In the following two years — 1995 and 1996 — the Panthers made the final of the tournament, but were defeated by the upstart Fighting Irish and head coach Debbie Brown. From 1995 to 2002, the Irish won seven of eight Big East titles under Brown and established themselves as a national threat and the team to beat in the conference.
In 2000, Beerman took over, determined to get the Panthers back to the top of the conference and established as a staple in the NCAA tournament. Finishing the year 22-10, the 2000 Panthers finished their best season in six years, and the turnaround was officially in place. Injuries forced his 2001 team to finish under .500 for the first time in the program’s history, but in 2002, the Panthers won 20 matches again and barely missed the conference tournament. That brought the revival to 2003, where the Panthers made the tournament and went on to win it for the first time in 10 years.
Before coaching at Pitt, Beerman led the James Madison Dukes to four straight winning seasons and their first NCAA tournament berth. He has continued that winning way at Pitt, making the East-Coast Panthers a threat in a sport dominated by Southern and West-Coast teams. Eighteen of the top 25 teams in the country, according to the coaches poll, are located either in the Southeast, Southwest or West Coast. Pittsburgh, known for its high school football, not volleyball, has not been the biggest help in reviving the Panthers program.
“You have to start form scratch,” Beerman said. “When I came here, [Pittsburgh] was not considered a hotbed at all. It is a goal of ours to be a top-25 program, and that continues to be the goal. The NCAA tournament is a consistent goal. We are on our way.”
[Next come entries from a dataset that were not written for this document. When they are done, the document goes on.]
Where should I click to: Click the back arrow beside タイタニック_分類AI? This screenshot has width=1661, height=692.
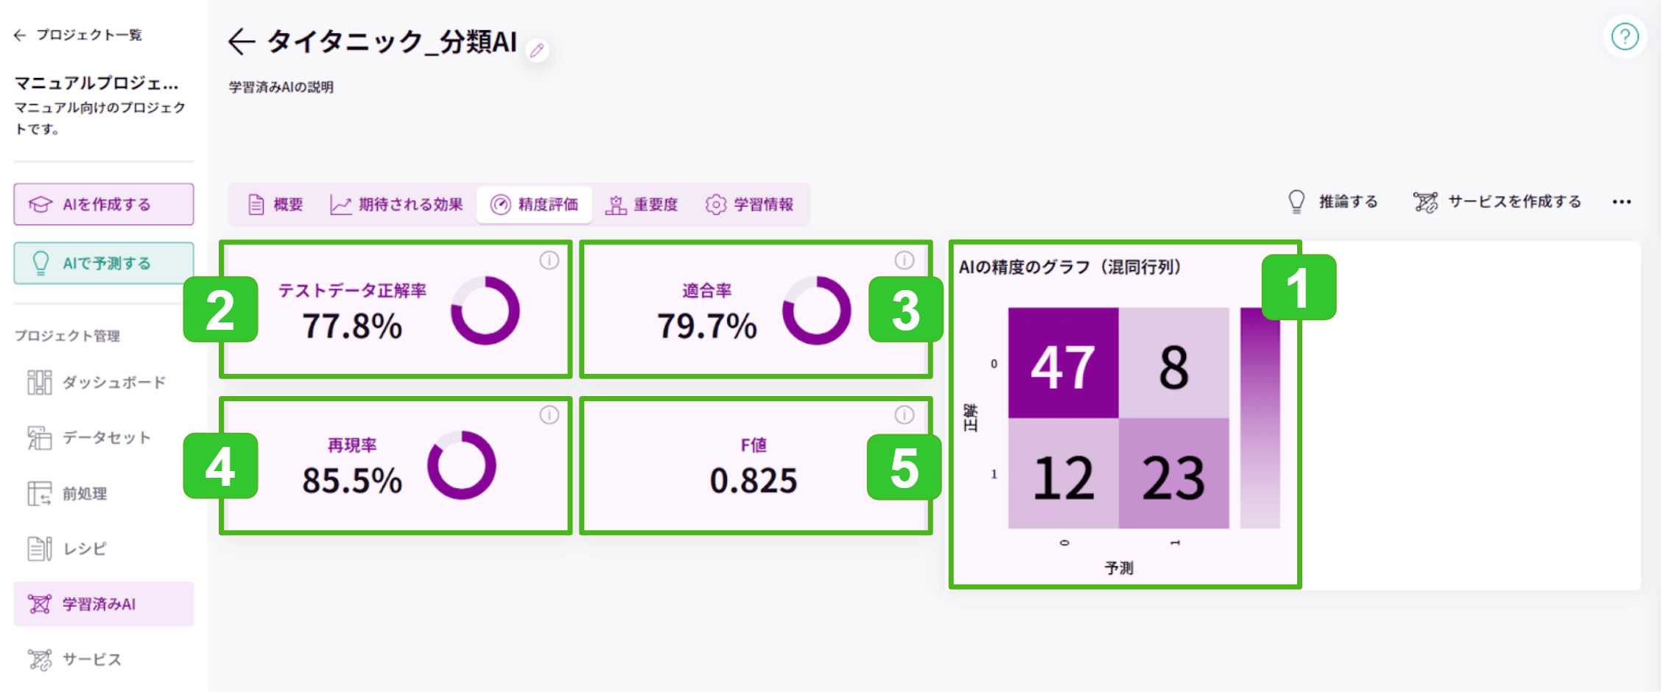[241, 42]
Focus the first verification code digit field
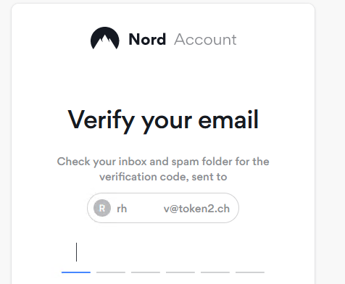Image resolution: width=345 pixels, height=284 pixels. (x=76, y=256)
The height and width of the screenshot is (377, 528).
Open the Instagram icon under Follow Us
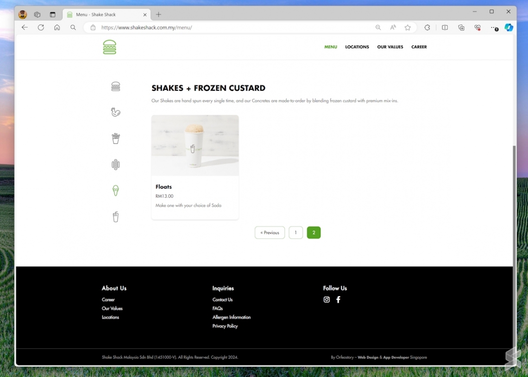pyautogui.click(x=327, y=300)
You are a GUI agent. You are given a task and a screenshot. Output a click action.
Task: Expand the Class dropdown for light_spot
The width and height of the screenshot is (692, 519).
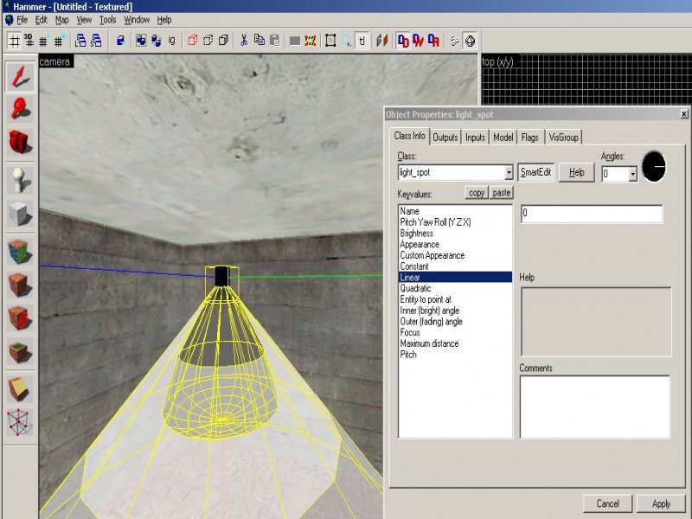pyautogui.click(x=509, y=173)
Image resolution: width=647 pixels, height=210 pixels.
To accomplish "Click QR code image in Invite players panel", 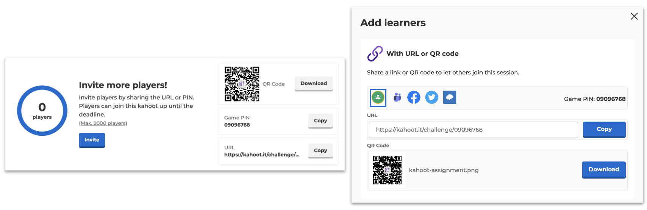I will point(242,84).
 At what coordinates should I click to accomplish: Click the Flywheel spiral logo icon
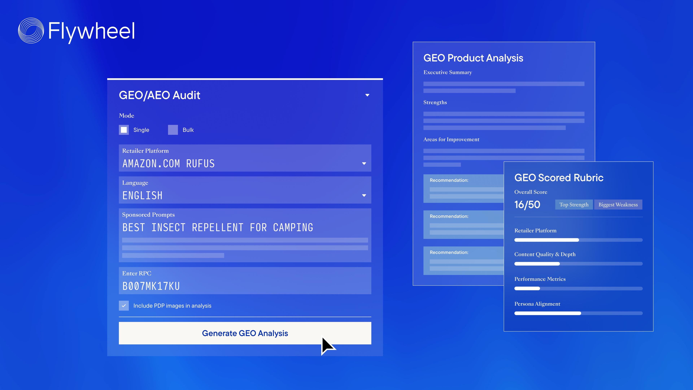tap(31, 30)
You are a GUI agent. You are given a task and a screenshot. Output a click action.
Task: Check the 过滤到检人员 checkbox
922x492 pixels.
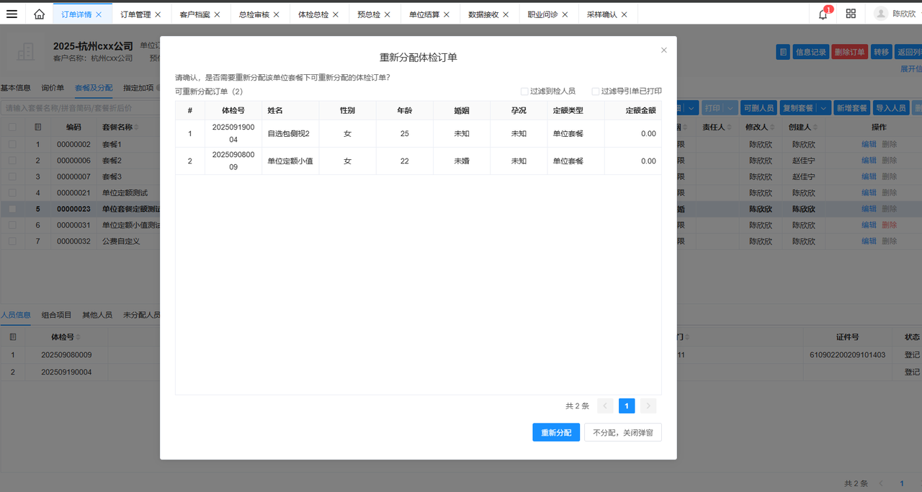coord(524,91)
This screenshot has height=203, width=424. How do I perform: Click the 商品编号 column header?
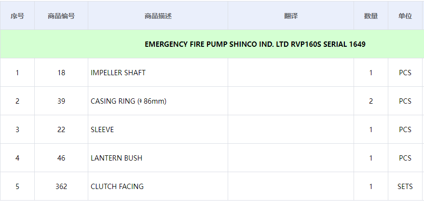click(61, 16)
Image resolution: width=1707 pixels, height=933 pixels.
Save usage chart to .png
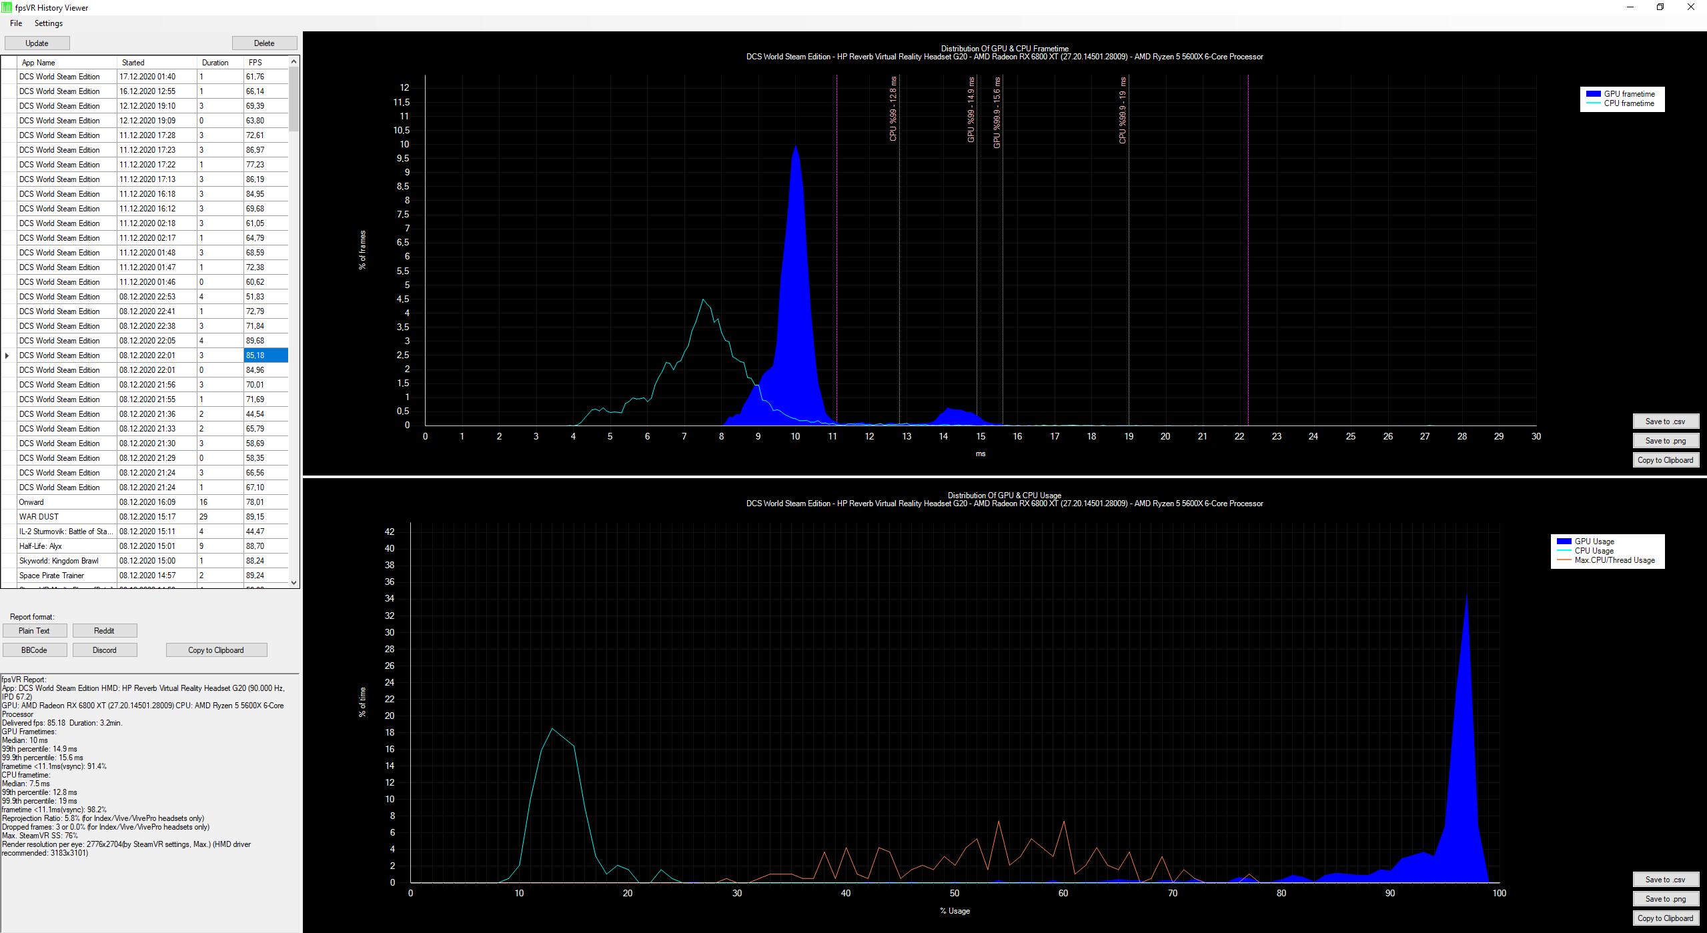(1665, 899)
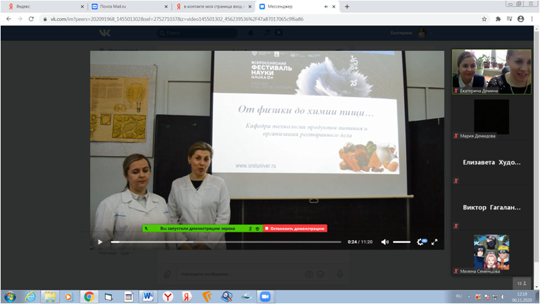The width and height of the screenshot is (540, 304).
Task: Play the VK video
Action: pos(100,242)
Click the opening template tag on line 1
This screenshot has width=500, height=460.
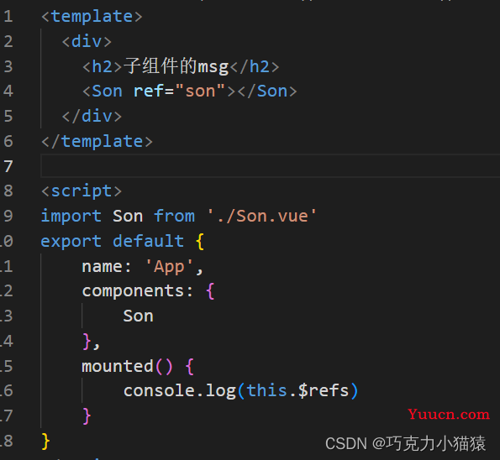[x=92, y=16]
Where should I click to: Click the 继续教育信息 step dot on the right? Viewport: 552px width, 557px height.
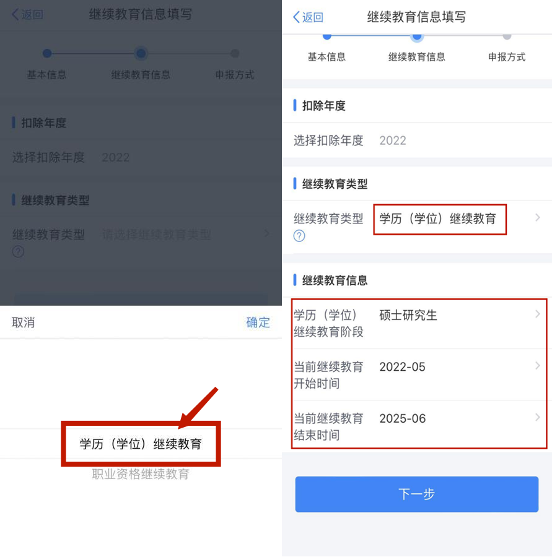(x=417, y=36)
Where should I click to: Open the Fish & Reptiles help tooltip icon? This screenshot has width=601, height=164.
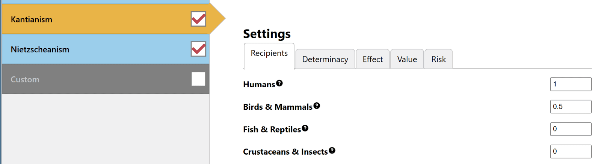click(x=305, y=128)
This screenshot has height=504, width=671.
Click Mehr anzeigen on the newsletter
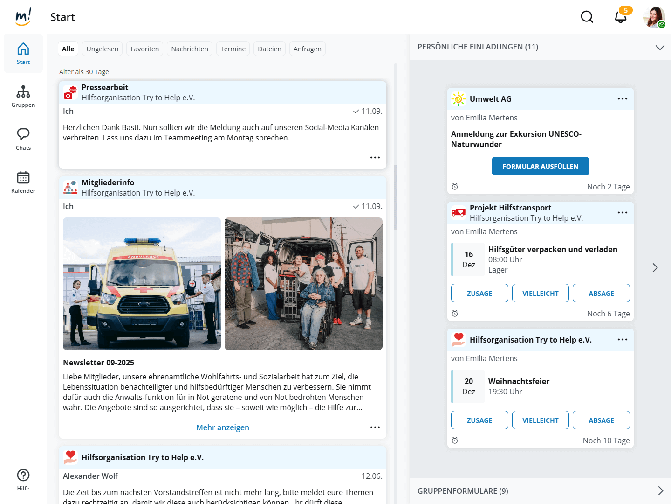tap(222, 427)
Beerman has made that goal clear to the coaches and, more importantly, his players. Hitting the recruiting trail for eight months a year, Beerman says that telling players that your goal is to win is uncommon, but it might be what they want to hear.
“We have winning as a goal and you would be surprised how many teams are afraid to talk about that as a goal,” Beerman said. “I want players who want to win and can handle the pressure of winning and high expectations and can handle the pressure of a program that has national expectations. It takes a while to find kids that way, but when you do, they are fun to coach.”
Those types of players have been hard for Beerman to find inside the Keystone State –until this year, that is. Last year, Pitt lacked players from Pennsylvania on its roster, but this year, two players, Melissa Ferguson and Diana Andreyko, are both from nearby Baldwin. National recruiting has become the key element in keeping the Panthers in the title hunt.
“The most important thing — the national recruiting that we do — is very time consuming,” Beerman said. “It is an eight-month process that ends when the season starts again. We look for tough kids that are good players. They have to be a good athlete. We are confident in our ability to train, so you don’t have to be the best volleyball player, but we look for athletic ability first.”
One of those national recruits is the defending and inaugural Big East Libero of the year, Megan McGrane. McGrane, who hails from Indiana, said that Beerman recruits well because he stresses teamwork and wining as high priorities.
“He wants to recruit kids that really feel like they are coming to a program to win,” McGrane said. “They are in it to win and not just to get a scholarship and play division one volleyball. That’s part of the mentality that he brings into the program — people who are here to win.”
And a win is what they need this weekend to defend their Big East title. The first match between Notre Dame and Boston College starts at 1 p.m. on Saturday. Pitt’s match against Syracuse will follow at 3:30 p.m.